Enneagram meme

Supergee points to a two-question "Quick and Painless Enneagram Test." The Enneagram being (among other things) yet another model of personality types. (That Wikipedia article has a bunch of interesting stuff in it about the history of the Enneagram; looks like the symbol was first used (at least in modern times) by Gurjieff and Ouspensky.)

The test has two questions, each of which present three choices; there are thus obviously nine possible results. I took it and got a result that seemed reasonably accurate. But then I tried some alternate answers and got other results that seemed just as accurate.

It seems that I'm a One, Two, Five, and Nine. For each of those, about 3/4 of the description bullets seemed to match me pretty well, and at least one bullet in each of those categories was very accurate for me. I didn't see the Six outcome, but I gather that it would match me reasonably well too.

(On the other hand, I don't think any of the "you're definitely an x if you do y" cartoons on the results pages matched for me.)

In short, for me this test has the same problem that most personality tests have: the categorizations are so vague and broad that too many of them (roughly half in this case) seem to be accurate descriptions. (That may, of course, just be me; it may well be that most people do find one or two of the nine boxes significantly more accurate than the others in describing them.)

Of course, for the makers of personality tests, that's not a flaw; that's the hallmark of a good test, because it means almost anyone who takes the test will come away feeling that it described them well.

That's one reason I like the Myers-Briggs test, despite its flaws; it does a reasonably good job of putting me in one of its sixteen boxes (well, okay, actually midway between two of them), and the other categories aren't very good descriptions of me.

(But mostly I like the Myers-Briggs because it exposed me to the introvert/extrovert distinction, and specifically to the idea that extroverts gain energy from social interaction; it had never occurred to me that that could happen, and it explained a lot about my extrovert friends.)

2 Responses to “Enneagram meme”

  1. Fred

    Since Gurdjieff and Ouspensky were raving loonies, this makes me very very uninterested in this thing.

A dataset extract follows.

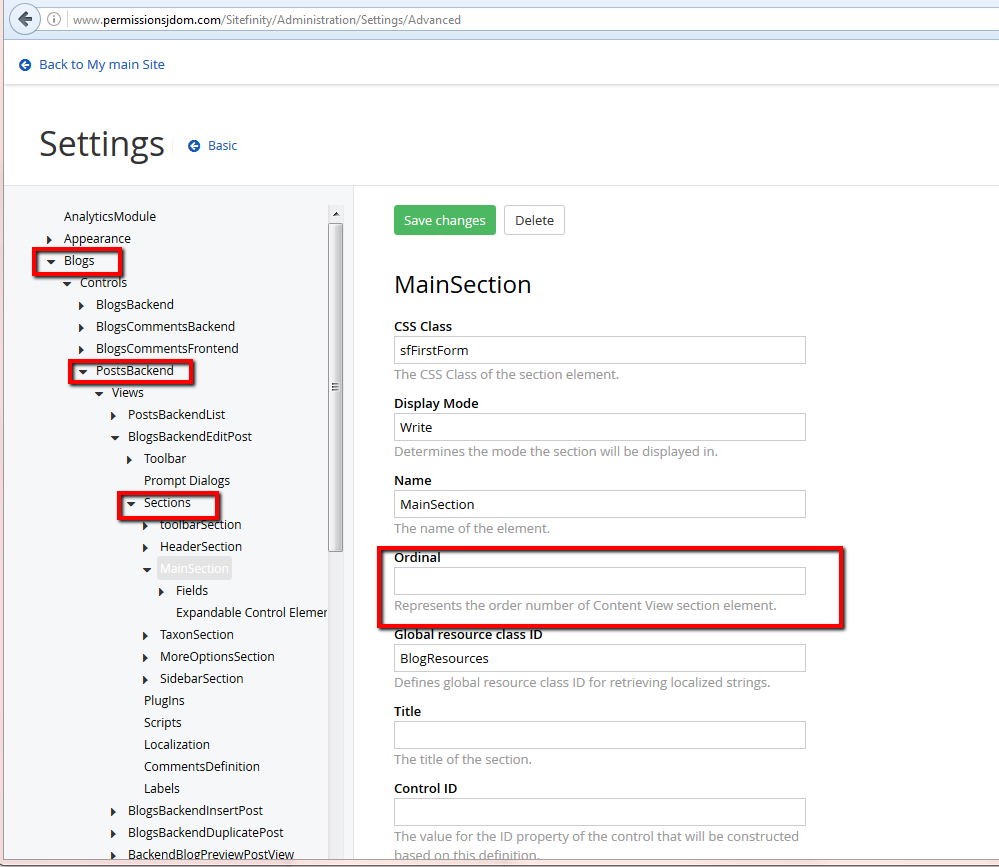Select the Labels tree item
This screenshot has width=999, height=867.
(x=162, y=788)
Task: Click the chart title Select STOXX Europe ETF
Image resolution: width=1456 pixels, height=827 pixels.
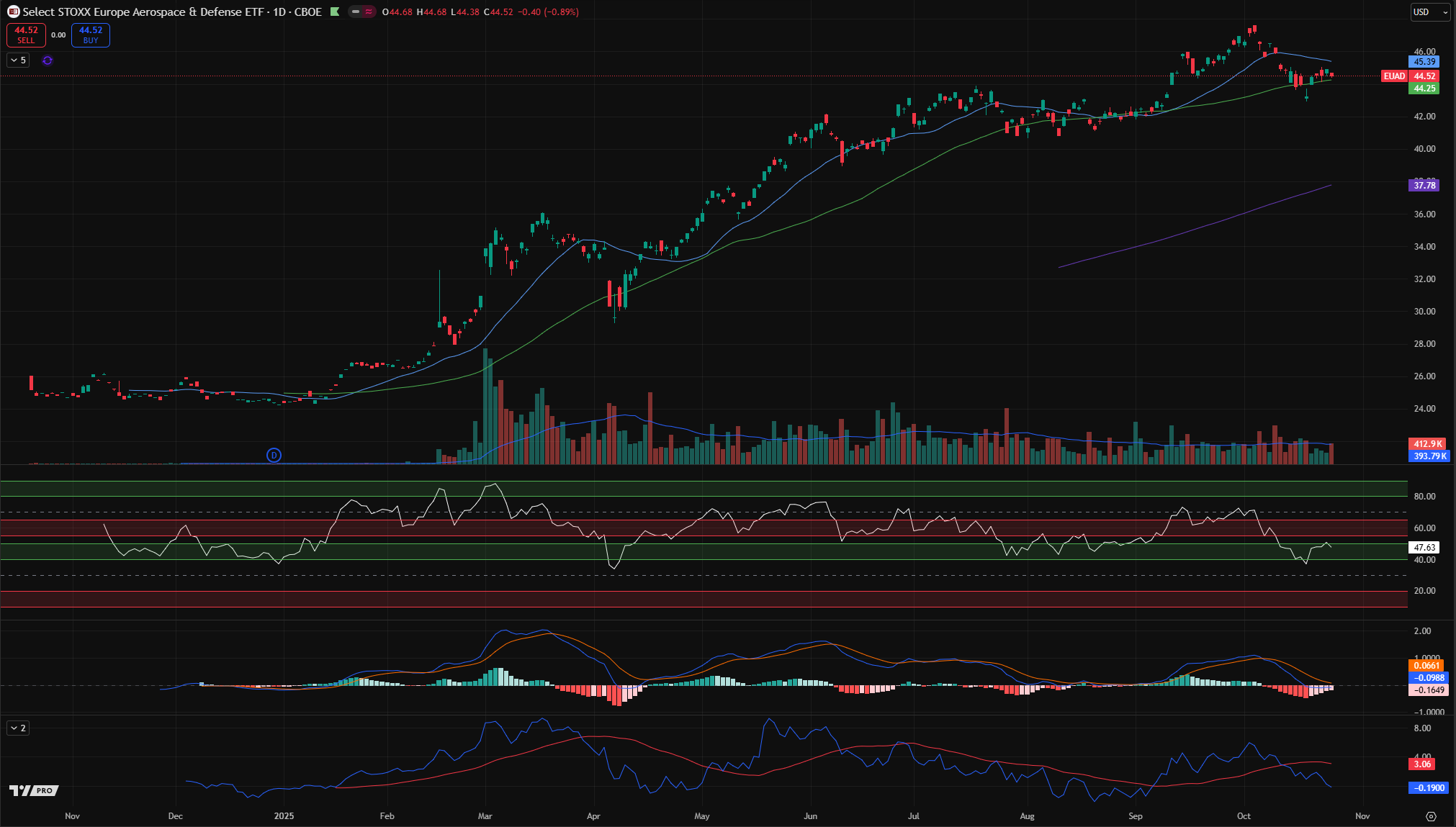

My hippie uncle, the one who lives in a commune in Vermont, swears by it though.

  2. Dan P

    Person-typing fascinates me, from astrology to more respectable efforts like the Meyers-Briggs. I have to say that in my small sample size, the M-B seems to have only about twice the specificity of the enneagram: instead of not rejecting about a third to a half of the enneagram types, people I’ve talked to don’t reject about a sixth to a quarter of the M-B types (and which quarter can depend on who’s writing the type descriptions).

    My favorite moment of M-B metacriticism was reading that people of the type that I tested into on that particular run of the test “resist being labeled.”

    I gather that personality psychologists juggle a variety of models these days. There’s an interesting comparative table here: http://www.personalityresearch.org/bigfive.html#table. (Elsewhere on that site, I found this “Big Five minitest,” which appears to be the jumping-off point for that johari/nohari meme that I’ve seen filtering around lately.)

    Oh, and how could I forget: did I ever mention the Hartman Value Profile to you? There was an interesting segment on Robert Hartman (no relation?) and his test at the end of the radio show “Time to Save the World” on This American Life. There’s also an unofficial online Hartman Value Profile test, with a not-very-informative results page.